▶ [YOUR GOAL]:
Look below for the line that has "Expand the All interfaces shown dropdown". Set down the lines from there through the line that has "The image size is (1280, 800).", exactly as written.

▶ [AVAILABLE DATA]:
BEGIN

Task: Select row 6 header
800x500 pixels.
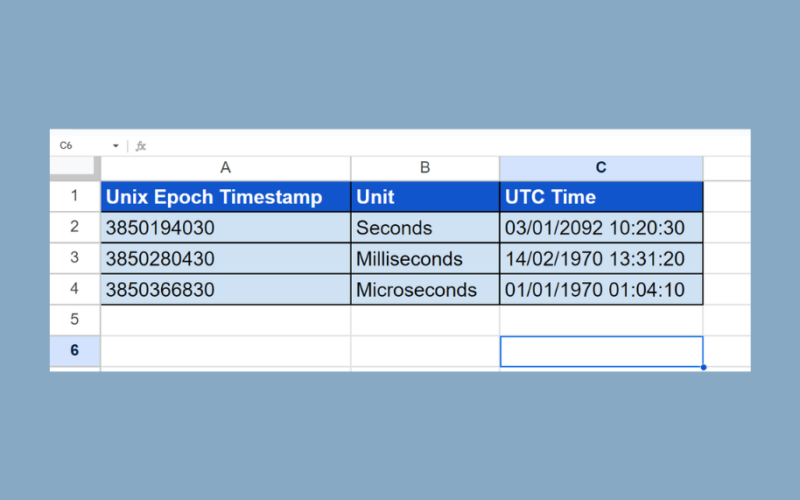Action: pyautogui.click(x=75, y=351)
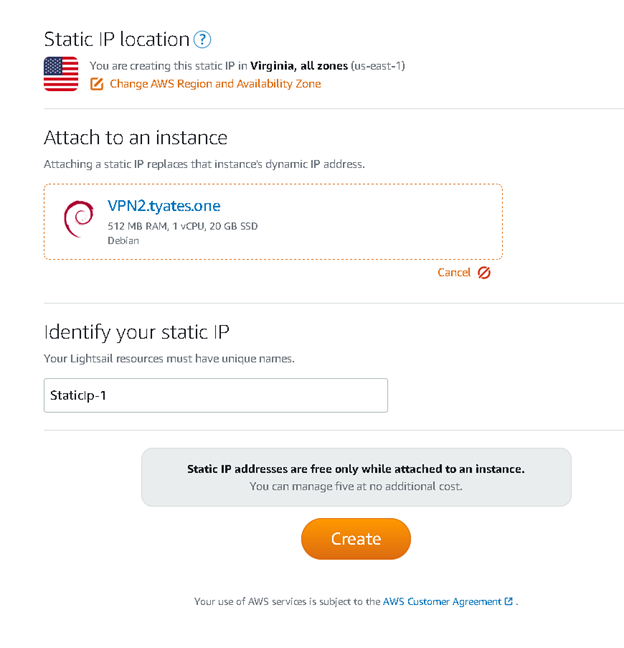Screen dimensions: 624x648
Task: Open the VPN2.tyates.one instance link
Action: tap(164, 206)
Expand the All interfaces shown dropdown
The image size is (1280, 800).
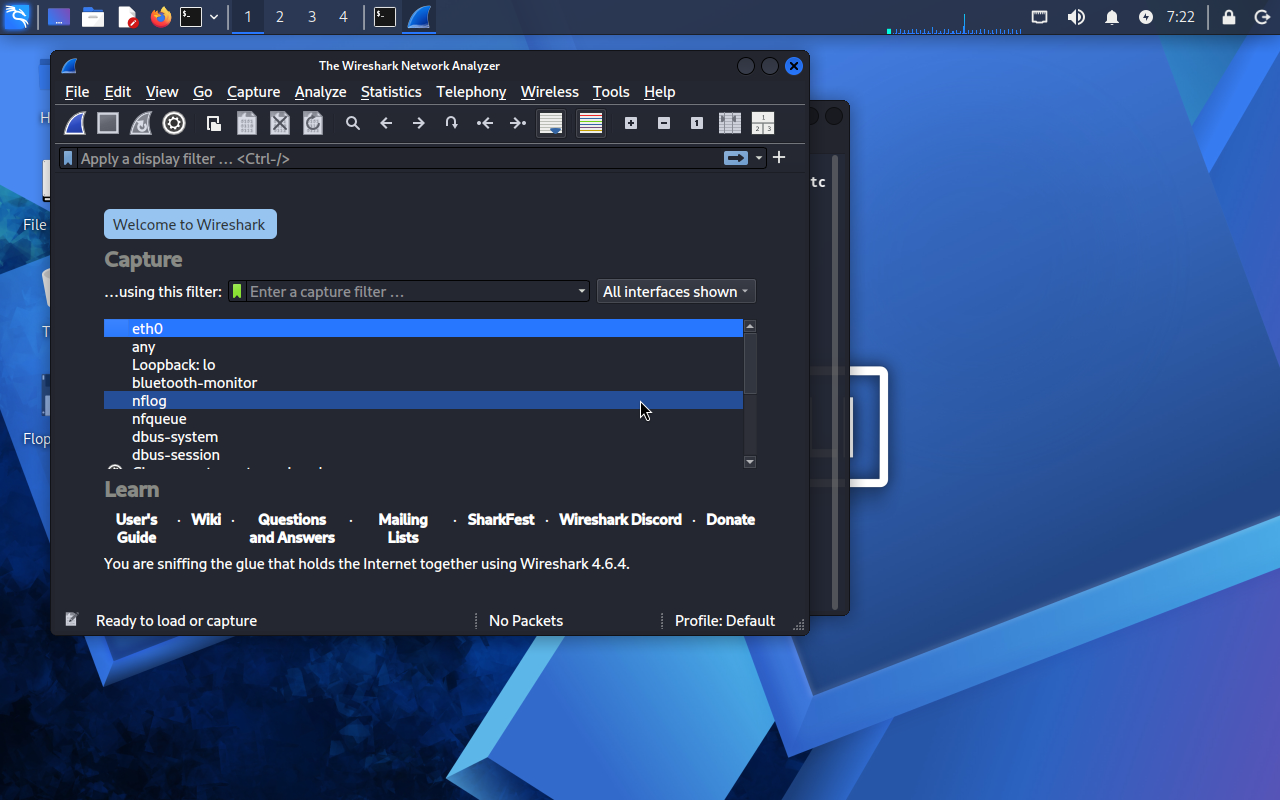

END
BEGIN

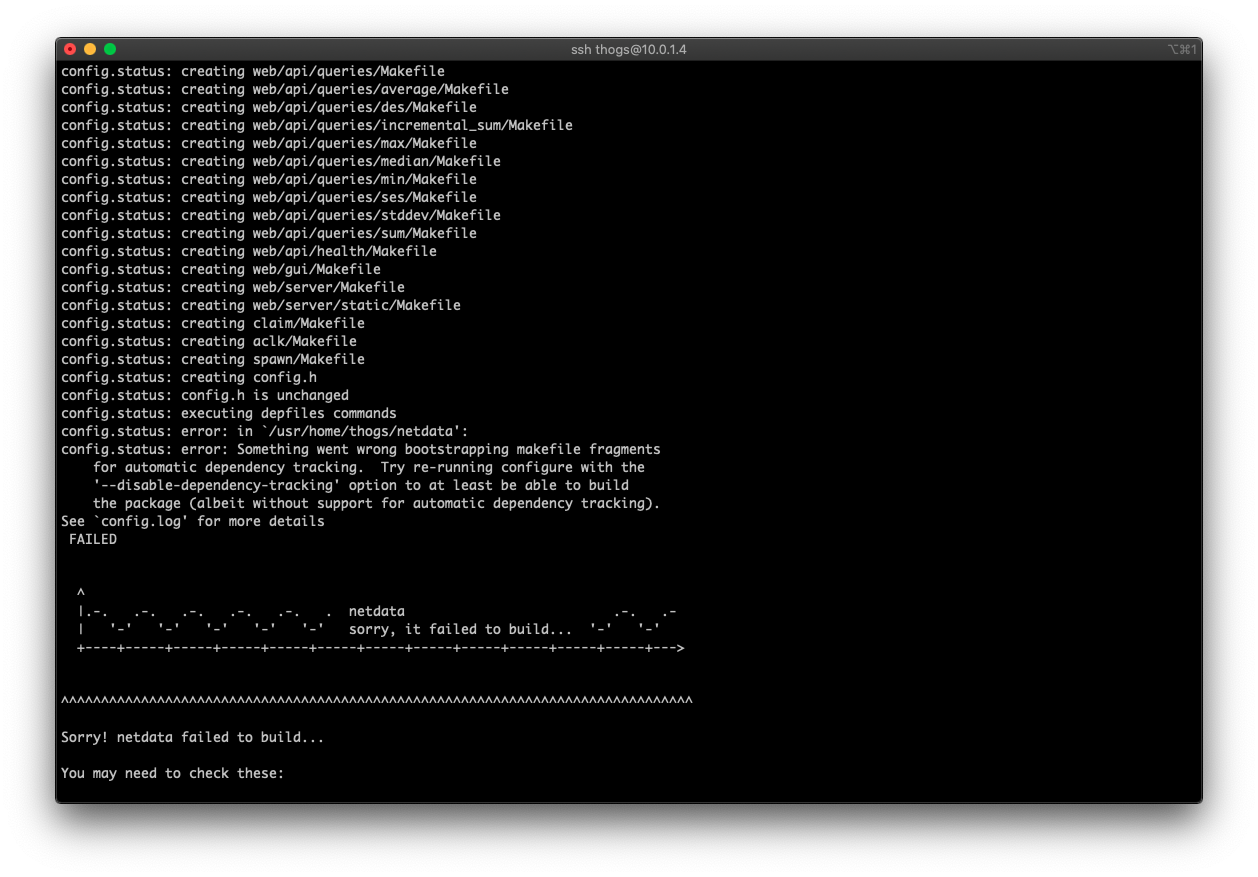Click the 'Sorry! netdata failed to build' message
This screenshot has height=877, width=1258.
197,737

END

▶ [YOUR RESPONSE]:
Expand the All interfaces shown dropdown
The image size is (1280, 800).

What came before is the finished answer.